Extract ▸
⟨

Google announced last night
that it would be discontinuing a number of its services in the coming months because they “replicate other features, haven’t achieved the promise we had hoped for or can’t be properly integrated into the overall Google experience.”
Two things jump out at me regarding these closures:
- Google is channeling its lab-like smaller products into features of Google Plus. It almost feels like if it isn’t Android or Search (both recently got heavy + integration), it will soon be part of Google Plus.
- Larry Page is heeding the advice he got from Steve Jobs: “Figure out what Google wants to be when it grows up. It’s now all over the map,” read the biography of Jobs’ interaction with Page. Later, Jobs came to Page with a sharped-tongue warning that Google was making products, “That are adequate but not great. They’re turning you into Microsoft.” Page is now striving for greatness by putting “more wood behind fewer arrows”
Most notably for consumers, Picnik, the Cloud photo editing software, will be discontinued in April.
Picnik: We acquired this online photo editor in 2010. We’re retiring the service on April 19, 2012 so the Picnik team can continue creating photo-editing magic across Google products. You can download a zip file of your creations through Picnik Takeout or copy them to Google+. As of now, the premium service is free to everyone. Premium members will receive a full refund in the coming weeks.

⟩

Records provided ▸
⟨

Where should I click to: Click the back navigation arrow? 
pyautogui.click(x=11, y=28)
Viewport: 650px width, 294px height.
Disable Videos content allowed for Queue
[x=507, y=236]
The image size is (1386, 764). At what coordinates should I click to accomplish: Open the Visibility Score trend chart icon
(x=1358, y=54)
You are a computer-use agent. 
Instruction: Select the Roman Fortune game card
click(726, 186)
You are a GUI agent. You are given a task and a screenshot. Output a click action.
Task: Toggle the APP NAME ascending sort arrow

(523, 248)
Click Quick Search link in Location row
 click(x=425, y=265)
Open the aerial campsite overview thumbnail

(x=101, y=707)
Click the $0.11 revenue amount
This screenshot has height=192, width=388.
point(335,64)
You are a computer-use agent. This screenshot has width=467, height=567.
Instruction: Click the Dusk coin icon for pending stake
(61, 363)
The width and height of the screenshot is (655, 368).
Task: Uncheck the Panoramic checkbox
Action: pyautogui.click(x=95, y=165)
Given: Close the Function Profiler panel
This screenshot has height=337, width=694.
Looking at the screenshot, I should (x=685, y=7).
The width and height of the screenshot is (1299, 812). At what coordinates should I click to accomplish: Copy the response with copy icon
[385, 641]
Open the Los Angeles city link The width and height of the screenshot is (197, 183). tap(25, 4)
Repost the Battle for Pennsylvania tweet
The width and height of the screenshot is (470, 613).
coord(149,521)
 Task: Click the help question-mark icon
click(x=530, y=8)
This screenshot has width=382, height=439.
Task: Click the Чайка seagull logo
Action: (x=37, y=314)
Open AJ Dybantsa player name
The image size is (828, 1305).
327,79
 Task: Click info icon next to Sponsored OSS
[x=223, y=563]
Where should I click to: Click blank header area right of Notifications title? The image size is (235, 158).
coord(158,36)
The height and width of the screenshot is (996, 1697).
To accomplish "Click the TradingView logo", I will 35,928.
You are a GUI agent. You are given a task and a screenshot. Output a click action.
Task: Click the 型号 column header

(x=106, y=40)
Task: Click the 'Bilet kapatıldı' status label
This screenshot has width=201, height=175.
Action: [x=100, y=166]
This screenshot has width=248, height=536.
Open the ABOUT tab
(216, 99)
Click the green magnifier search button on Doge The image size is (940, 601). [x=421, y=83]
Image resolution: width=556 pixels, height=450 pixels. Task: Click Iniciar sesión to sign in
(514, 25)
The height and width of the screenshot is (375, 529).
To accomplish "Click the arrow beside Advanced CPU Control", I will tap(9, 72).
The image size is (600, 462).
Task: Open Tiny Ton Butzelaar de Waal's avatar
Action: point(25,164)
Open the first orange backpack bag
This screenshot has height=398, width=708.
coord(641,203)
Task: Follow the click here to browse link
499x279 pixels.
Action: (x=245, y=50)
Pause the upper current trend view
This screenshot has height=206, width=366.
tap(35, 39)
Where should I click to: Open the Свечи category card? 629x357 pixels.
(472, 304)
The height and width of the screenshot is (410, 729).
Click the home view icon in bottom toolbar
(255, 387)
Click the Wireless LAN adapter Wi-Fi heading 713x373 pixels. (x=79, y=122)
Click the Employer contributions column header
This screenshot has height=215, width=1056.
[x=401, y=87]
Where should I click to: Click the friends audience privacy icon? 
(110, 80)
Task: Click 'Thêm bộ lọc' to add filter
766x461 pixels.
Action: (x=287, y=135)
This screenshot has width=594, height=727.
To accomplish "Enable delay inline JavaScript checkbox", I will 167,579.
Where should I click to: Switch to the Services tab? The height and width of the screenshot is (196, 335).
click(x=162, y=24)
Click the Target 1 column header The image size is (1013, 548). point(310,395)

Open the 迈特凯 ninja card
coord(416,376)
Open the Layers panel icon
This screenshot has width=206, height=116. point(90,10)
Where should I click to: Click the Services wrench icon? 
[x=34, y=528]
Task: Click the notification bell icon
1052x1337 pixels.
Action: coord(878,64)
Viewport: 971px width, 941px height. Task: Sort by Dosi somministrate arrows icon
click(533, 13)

⟩

Exercise details ▸
Render this sentence from the piece on Google's service closures in Spanish: "Most notably for consumers, Picnik, the Cloud photo editing software, will be discontinued in April."

Complete response ▸
Lo más notable para los consumidores es que Picnik, el software de edición de fotos en la nube, será descontinuado en abril.